Recast the lines from the one containing "Where should I click to: Check" through the one containing "pyautogui.click(x=62, y=483)", inclusive, as a JSON list of strings with one string per line and blank lines omitted. Leave the pictures out.
— START OF Data for the task —
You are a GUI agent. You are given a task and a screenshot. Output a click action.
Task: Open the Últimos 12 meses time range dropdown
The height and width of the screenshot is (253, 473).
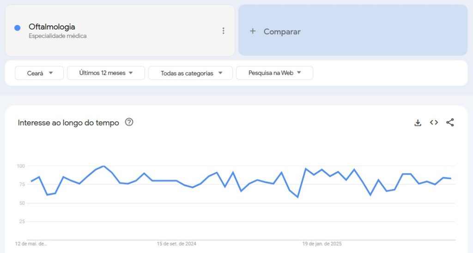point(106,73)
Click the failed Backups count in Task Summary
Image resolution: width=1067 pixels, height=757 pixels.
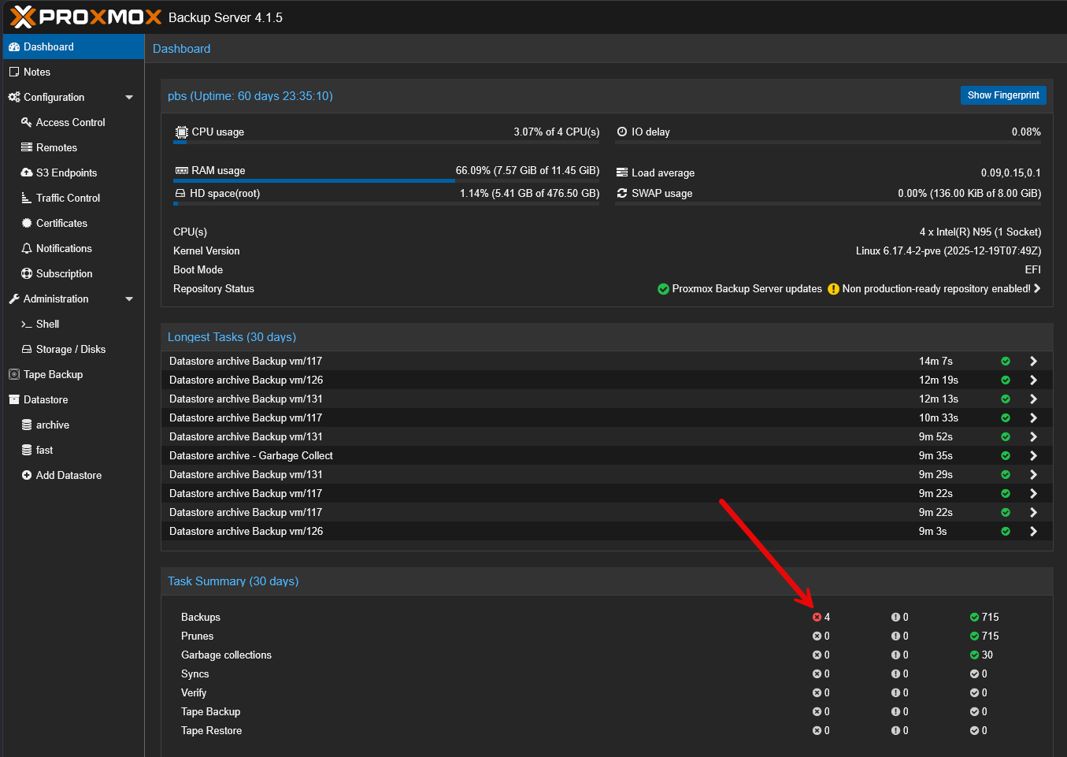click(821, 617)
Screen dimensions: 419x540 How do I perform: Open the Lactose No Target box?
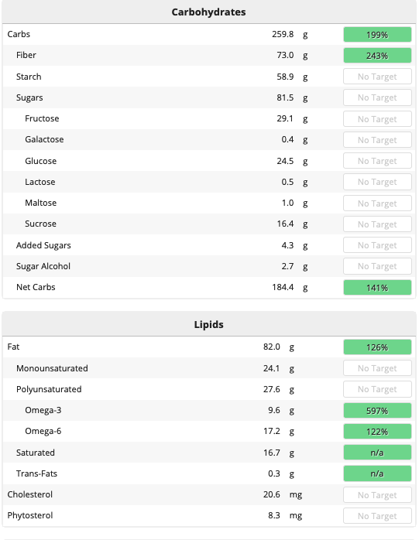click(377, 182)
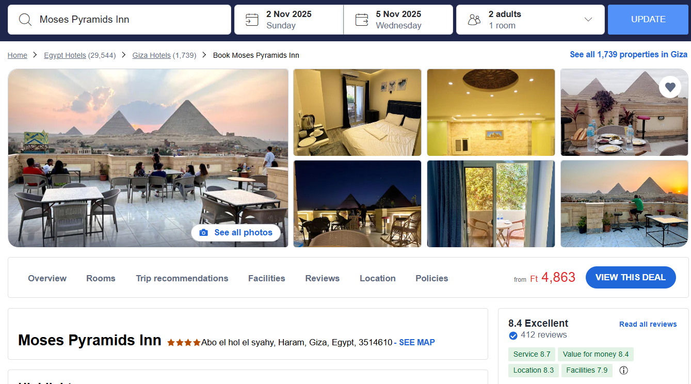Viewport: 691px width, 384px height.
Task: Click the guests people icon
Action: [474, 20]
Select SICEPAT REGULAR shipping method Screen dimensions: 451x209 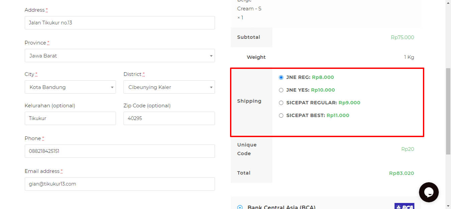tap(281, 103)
— END OF Data for the task —
— START OF Data for the task —
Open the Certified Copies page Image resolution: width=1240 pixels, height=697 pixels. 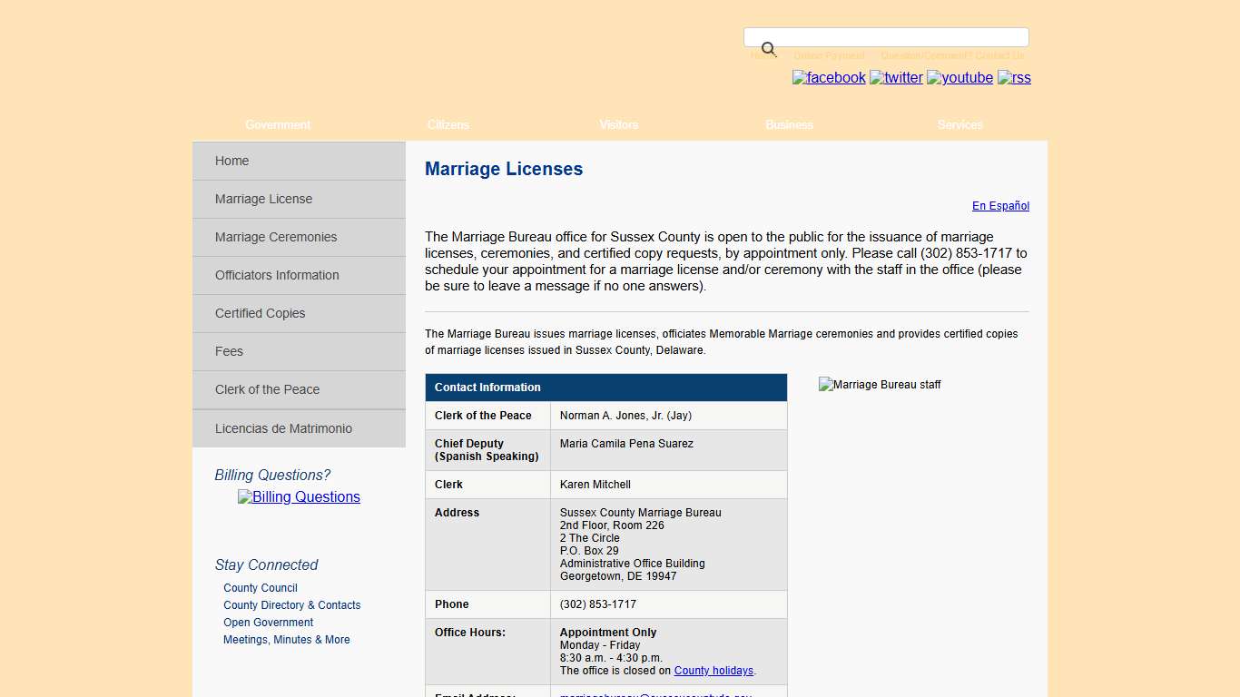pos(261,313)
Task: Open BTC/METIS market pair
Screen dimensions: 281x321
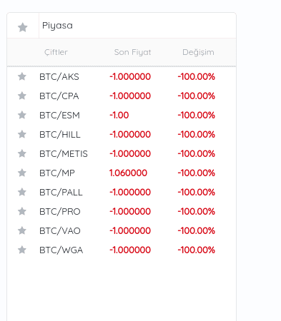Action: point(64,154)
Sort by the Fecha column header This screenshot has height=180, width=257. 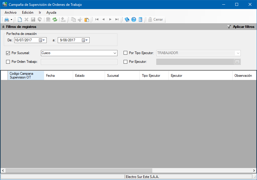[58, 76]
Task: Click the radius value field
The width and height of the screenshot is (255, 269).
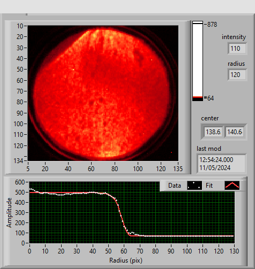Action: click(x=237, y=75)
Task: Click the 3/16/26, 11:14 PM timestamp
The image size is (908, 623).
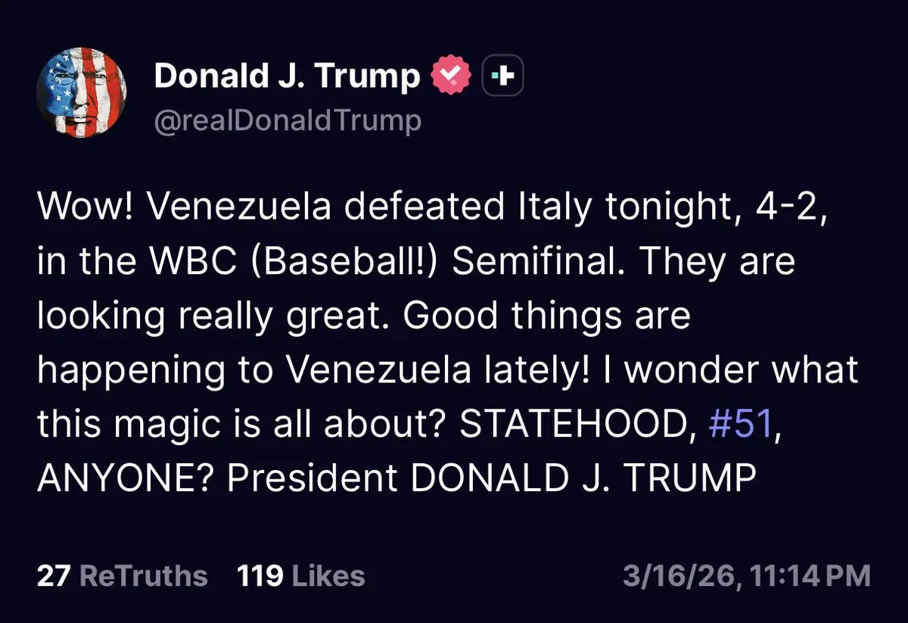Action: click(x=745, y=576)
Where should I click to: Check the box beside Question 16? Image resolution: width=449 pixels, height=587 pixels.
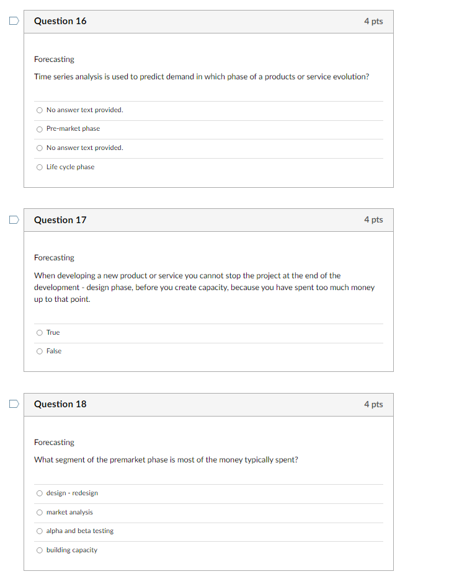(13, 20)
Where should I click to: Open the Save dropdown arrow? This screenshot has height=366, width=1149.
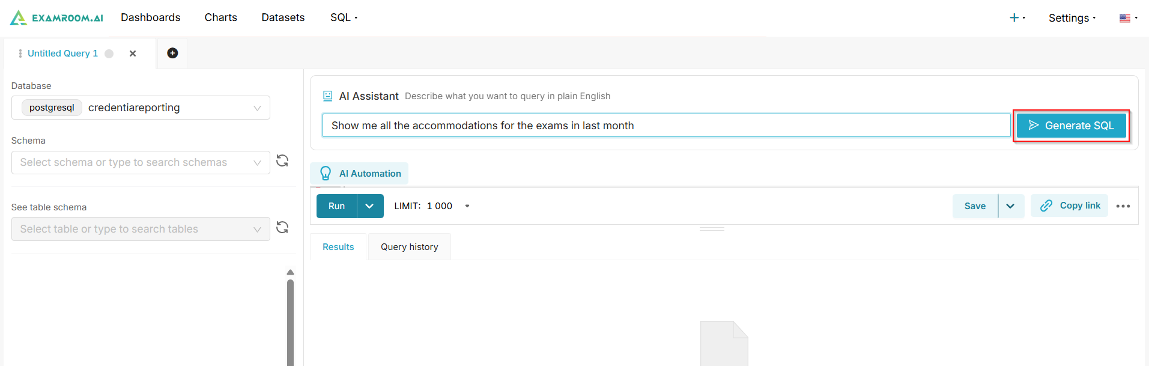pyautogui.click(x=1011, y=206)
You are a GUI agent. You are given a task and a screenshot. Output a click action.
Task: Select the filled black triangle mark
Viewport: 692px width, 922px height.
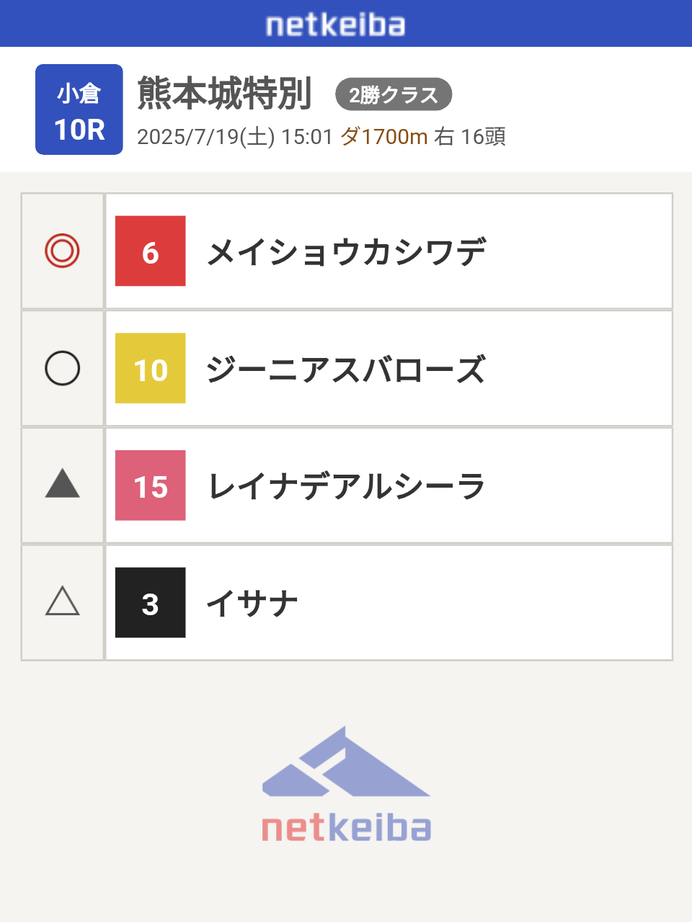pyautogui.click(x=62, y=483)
— END OF Data for the task —
— START OF Data for the task —
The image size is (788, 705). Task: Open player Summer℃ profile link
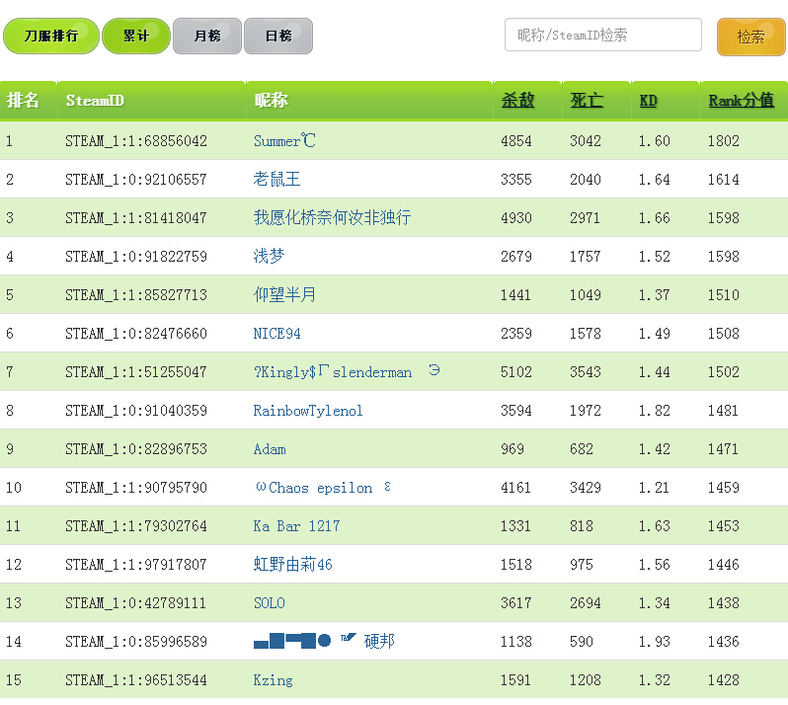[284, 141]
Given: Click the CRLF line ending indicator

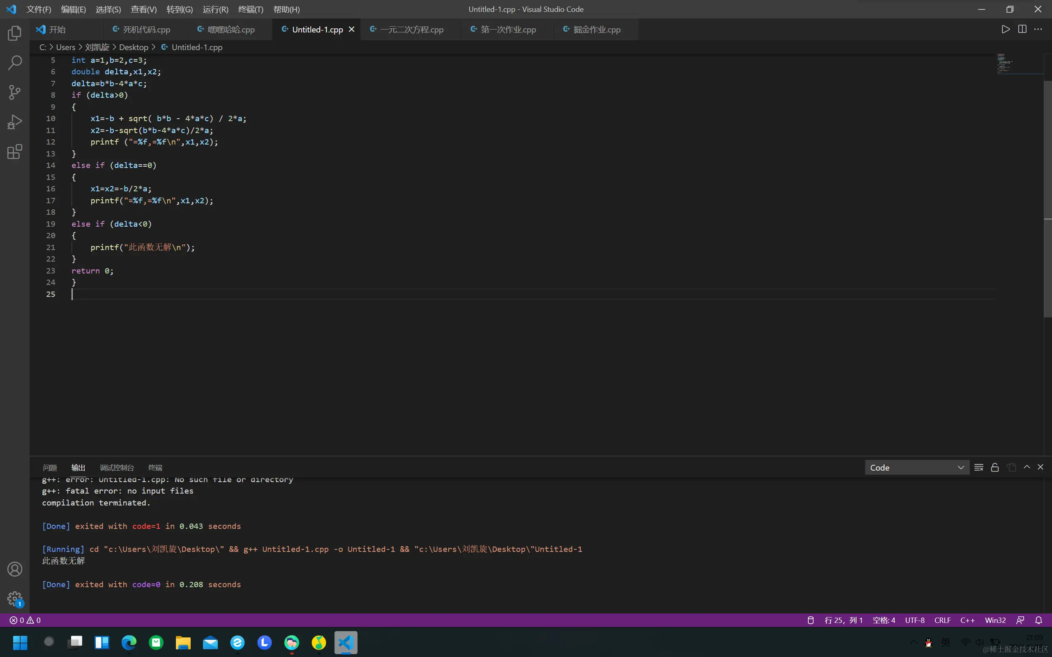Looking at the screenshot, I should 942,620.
— END OF Data for the task —
(Written solution):
[
  "Where should I click to: Check the box beside Question 16? Image resolution: width=449 pixels, height=587 pixels.",
  "(13, 20)",
  "Where should I click to: Open the Save dropdown arrow? This screenshot has height=366, width=1149.",
  "pyautogui.click(x=1011, y=206)",
  "You are a GUI agent. You are given a task and a screenshot. Output a click action.",
  "Task: Select the filled black triangle mark",
  "Viewport: 692px width, 922px height.",
  "pyautogui.click(x=62, y=483)"
]